▶ TASK REQUIREMENTS
[A] According to the friendship post, how many new friends has the writer recently come across?
[B] Update the stretch of the friendship post from "I’ve recently come" through "will last forever!", putting "deeply" in place of "dearly".

▶ PASSAGE FOR REVIEW
========

Good Friends..


Friendship can be so powerful. To have another human who once was a stranger become your confidant, companion and support person is such a beautiful thing. I’ve been lucky enough to have made some really amazing friends along the way, whilst not all of these have eventuated into life long friendships, all of them had a role to play in my journey and for that I’m grateful.

When people come in and out of your life they are inevitably teaching you lessons, some of which are easy and some of which are hard. Learning these lessons with grace can be difficult. I know that it has taken me a lot of time to develop wisdom with how to allow myself to maintain my vulnerability whilst also accepting the reality that relationships change. People change, I change, life changes! So, it’s not about holding onto things as they are, rather it’s about enjoying them when they are.

I’ve recently come across two new friends who I have come to love dearly rather quickly. They make me laugh and love hard, they make me feel hopeful and most importantly they lift me up, celebrating me as I am. Reminding me that I am capable and that I am loveable as I am. They help me feel seen, heard and valued. They fill my cup and for that I’m so grateful! There is a part of me that doesn’t want to lose the dynamics with them, that wants to be around them so that we can build deeper connections. But I am also conscious that I can’t outsource my internal needs to them and most importantly I can’t expect that this dynamic will last forever!

========

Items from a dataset
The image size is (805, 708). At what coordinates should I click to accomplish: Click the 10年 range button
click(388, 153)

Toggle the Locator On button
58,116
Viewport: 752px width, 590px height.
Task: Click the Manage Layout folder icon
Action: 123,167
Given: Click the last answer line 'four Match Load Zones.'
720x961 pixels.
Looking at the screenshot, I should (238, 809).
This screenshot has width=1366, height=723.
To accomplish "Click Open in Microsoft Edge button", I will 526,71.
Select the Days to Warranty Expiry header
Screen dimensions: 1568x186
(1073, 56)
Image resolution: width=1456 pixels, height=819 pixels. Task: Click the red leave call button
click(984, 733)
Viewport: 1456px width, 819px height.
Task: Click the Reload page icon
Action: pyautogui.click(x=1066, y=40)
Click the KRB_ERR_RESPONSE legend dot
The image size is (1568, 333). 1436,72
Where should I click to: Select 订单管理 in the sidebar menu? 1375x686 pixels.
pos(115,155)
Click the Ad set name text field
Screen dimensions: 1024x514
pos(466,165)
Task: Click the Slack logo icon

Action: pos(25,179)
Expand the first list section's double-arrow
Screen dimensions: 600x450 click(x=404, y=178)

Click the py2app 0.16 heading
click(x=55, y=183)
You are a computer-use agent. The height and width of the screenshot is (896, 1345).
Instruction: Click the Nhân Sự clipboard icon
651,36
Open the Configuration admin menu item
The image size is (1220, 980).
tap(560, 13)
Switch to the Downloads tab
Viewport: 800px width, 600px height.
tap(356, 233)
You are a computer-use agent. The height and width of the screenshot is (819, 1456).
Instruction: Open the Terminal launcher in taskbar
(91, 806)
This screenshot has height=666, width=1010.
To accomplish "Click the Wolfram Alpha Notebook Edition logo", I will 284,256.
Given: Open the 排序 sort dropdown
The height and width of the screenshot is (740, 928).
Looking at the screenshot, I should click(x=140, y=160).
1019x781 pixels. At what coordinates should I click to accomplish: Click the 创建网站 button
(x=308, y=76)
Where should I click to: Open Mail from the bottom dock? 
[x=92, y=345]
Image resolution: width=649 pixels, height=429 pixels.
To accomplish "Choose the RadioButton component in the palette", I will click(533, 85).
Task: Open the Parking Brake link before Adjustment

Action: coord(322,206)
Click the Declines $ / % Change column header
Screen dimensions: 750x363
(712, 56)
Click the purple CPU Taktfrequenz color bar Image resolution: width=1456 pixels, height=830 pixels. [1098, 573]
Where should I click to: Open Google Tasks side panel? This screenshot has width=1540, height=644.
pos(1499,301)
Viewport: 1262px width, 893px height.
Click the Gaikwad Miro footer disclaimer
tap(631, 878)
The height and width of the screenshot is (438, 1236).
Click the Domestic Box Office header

========

▶ EXPECTED OUTPUTS
[A] Two.

[B]
I’ve recently come across two new friends who I have come to love deeply rather quickly. They make me laugh and love hard, they make me feel hopeful and most importantly they lift me up, celebrating me as I am. Reminding me that I am capable and that I am loveable as I am. They help me feel seen, heard and valued. They fill my cup and for that I’m so grateful! There is a part of me that doesn’t want to lose the dynamics with them, that wants to be around them so that we can build deeper connections. But I am also conscious that I can’t outsource my internal needs to them and most importantly I can’t expect that this dynamic will last forever!